Critics say the Biden administration has done little to respond to the Chinese nuclear forces breakout and instead has sought to draw  Beijing in arms control talks. China so far has rejected holding substantive strategic nuclear arms talks, arguing in part its nuclear arsenal has been far smaller than those of the U.S. and Russia.

A major element of the large nuclear expansion by China was spotted by U.S. intelligence in western China, where construction of three large ICBM fields were discovered several years ago. The Pentagon says the silos are now being filled with more than 300 ground-based ICBMs that the Pentagon says are silo-based version of the current, road-mobile DF-31. The DF-41 and the next-generation mobile missile also could be placed in the western China missile fields.

“The tragedy is that the U.S. is now struggling to modernize all three legs of our nuclear triad at the same time and the Biden administration has no intention to expand the U.S. strategic or theater nuclear arsenal,” Mr. Fisher said. “This is a recipe for nuclear coercion, military defeat and watching your kids being drafted to fight future wars of survival.”

A congressional commission on the U.S. strategic posture in a report made public in October made no mention of any new mobile ICBM being prepared by Beijing.
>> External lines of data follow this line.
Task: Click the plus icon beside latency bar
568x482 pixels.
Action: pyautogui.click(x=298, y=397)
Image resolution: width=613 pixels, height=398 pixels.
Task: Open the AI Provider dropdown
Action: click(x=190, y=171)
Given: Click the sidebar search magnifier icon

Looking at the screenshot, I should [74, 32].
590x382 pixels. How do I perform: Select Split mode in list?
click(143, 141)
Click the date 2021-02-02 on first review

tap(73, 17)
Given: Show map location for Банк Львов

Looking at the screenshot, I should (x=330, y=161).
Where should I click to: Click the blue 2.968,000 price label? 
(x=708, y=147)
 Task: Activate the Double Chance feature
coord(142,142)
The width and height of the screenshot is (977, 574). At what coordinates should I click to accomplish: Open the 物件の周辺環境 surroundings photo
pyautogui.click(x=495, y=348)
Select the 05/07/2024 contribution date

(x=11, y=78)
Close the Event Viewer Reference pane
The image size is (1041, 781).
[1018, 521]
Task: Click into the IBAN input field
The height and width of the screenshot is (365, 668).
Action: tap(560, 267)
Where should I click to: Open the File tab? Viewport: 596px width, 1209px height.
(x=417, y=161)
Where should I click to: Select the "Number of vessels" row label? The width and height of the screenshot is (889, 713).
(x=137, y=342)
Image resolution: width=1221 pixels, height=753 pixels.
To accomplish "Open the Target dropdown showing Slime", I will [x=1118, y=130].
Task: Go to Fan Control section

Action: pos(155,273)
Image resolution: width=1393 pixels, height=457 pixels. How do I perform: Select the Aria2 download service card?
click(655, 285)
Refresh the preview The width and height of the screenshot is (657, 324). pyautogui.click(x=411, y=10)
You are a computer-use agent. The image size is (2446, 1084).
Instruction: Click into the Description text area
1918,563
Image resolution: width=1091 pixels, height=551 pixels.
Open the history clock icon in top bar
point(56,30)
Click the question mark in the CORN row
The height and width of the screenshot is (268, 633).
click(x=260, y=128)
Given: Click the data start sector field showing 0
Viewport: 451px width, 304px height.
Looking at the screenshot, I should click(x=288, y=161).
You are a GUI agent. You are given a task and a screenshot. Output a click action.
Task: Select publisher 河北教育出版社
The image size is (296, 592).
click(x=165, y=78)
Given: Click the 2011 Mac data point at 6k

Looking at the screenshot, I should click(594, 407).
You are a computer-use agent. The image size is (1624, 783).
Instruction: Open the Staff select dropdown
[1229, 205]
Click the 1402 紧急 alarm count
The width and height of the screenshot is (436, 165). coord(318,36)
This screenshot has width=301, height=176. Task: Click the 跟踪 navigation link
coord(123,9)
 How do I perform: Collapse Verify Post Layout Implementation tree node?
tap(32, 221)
But the report also noted that China “is pursuing a nuclear force build-up on a scale and pace unseen since the U.S.-Soviet nuclear arms race that ended in the late 1980s,” adding that Beijing is projected to reach parity with the United States in deployed warheads by the mid-2030s.

The Pentagon’s latest annual report on the Chinese military states that the PLA is developing a long-range version of the DF-27 intermediate-range missile that could be a new ICBM. A defense source said that is not the missile Gen. Cotton was referring to as the new mobile ICBM in his closed-door testimony with lawmakers.

Decker Eveleth, a graduate research assistant at the James Martin Center for Nonproliferation Studies and student at the Middlebury Institute of International Studies in Monterey, California said in a recent report that China‘s nuclear strategy has “emphasized survivability over raw numbers, investing heavily in mobile ICBMs capable of evading an attack and camouflaging their existing DF-5 siloed ballistic missiles with vegetation.”

Mobile ICBMs are kept at a low state of alert in peacetime with warheads separated and stored apart from missiles.

“In a crisis, the PLA would disperse these units to underground facilities hidden throughout the mountainous countryside where they could ride out an attack,” Mr. Eveleth stated. “If a launch order was given by political leadership, missile launchers would then disperse from their underground facilities to pre-surveyed launch points and retaliate.”

The DF-31 is road mobile but can only come within range of the United States from bases near the North Korean border. The DF-41 is the newest and most advanced mobile ICBM and can carry up to three warheads over 8,000 miles. The missile can reach U.S. targets on the East Coast of the United States.

The Pentagon has said the DF-41 may be deployed in the future on a rail-basing mode or in silos, in addition to the road-mobile version.

“The dramatic multiplication in missile forces, both in terms of those missiles capable of reaching the United States, and those missiles that offer China new capabilities in a regional war, have serious implications for the strategic balance in East Asia as well as the future direction of China’s nuclear posture,” Mr. Eveleth wrote.